Yes, it is possible to connect a DRV11 to an IDE disk drive.
However, you must compromise. I connected a IDE disk drive to some simple
parallel ports of the I/O Board. But it is PIO mode only, no DMA, so not
really fast but it works. The lowest level software is fairly easy.
Check
www.pdp-11.nl and click on the link "Home-brew PDP-8". You can
download the 6809 source code which even resembles (a little) PDP-11
mnemonics.
I thought to get it working with 8 bits, but it is a lot easier if you
have a 16-bit data path. That means 16 inport bits and 16 outport bits.

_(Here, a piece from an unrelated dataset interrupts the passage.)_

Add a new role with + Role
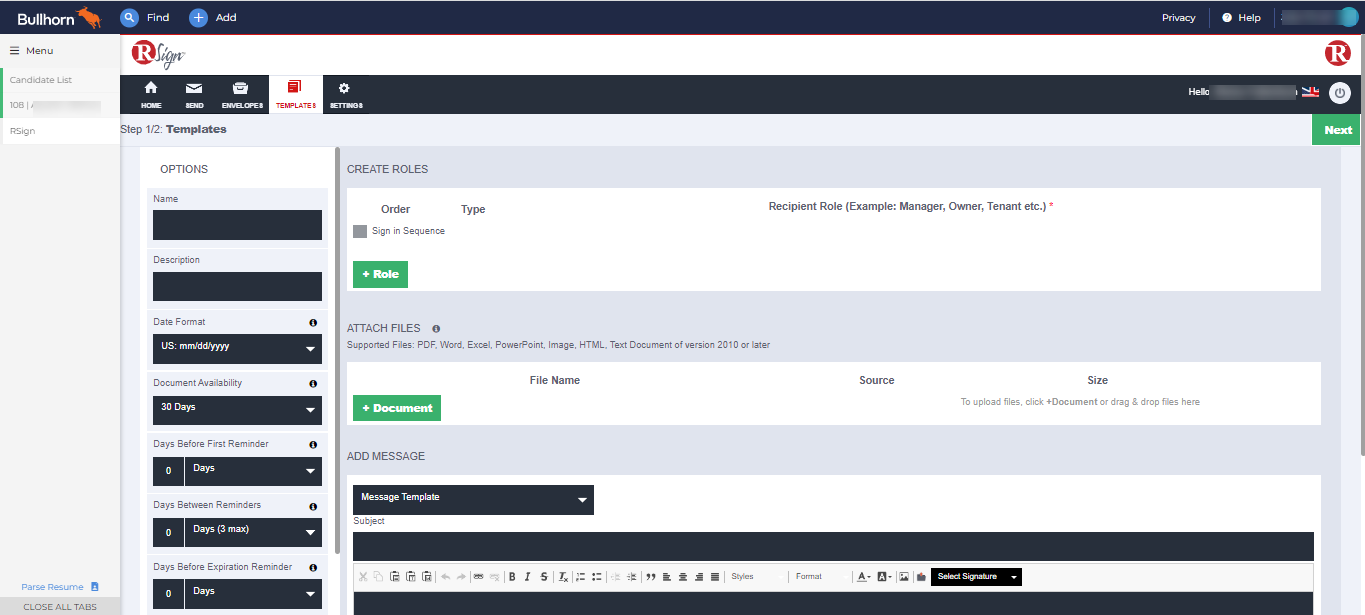Viewport: 1365px width, 615px height. click(380, 274)
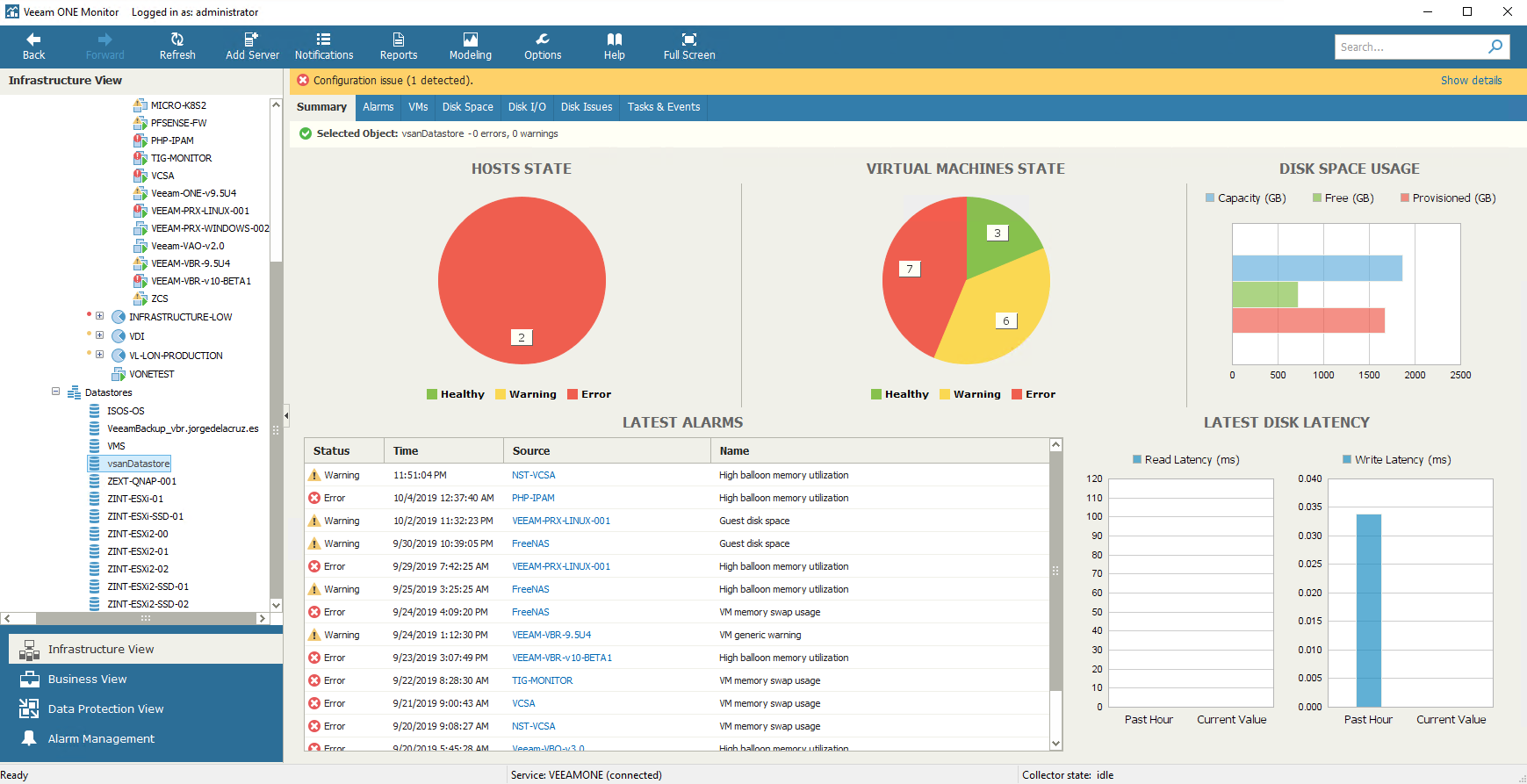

Further you need a few (6?) extra output lines for control.
So perhaps one DRV11 is just not sufficient, but I would say: yes, you
can connect an IDE drive to one (or two) DRV11's.
BTW, if an IDE hard disk works, I found out that a Compact Flash Card
with IDE adapter works just fine too. Solid state disk on your PDP-11!
- Henk, PA8PDP.
-----Original Message-----
From: cctalk-bounces at
classiccmp.org
To: General Discussion: On-Topic and Off-Topic Posts
Sent: 30-3-2005 20:18
Subject: using a DRV11 to run an IDE drive?
I've seen an old PC trick that uses the printer port and custom cable
to bit-bash interface an IDE hard drive or cdrom using a dos .sys
driver.
Anyone think it's possible to do the same with a DRV-11 for the pdp11?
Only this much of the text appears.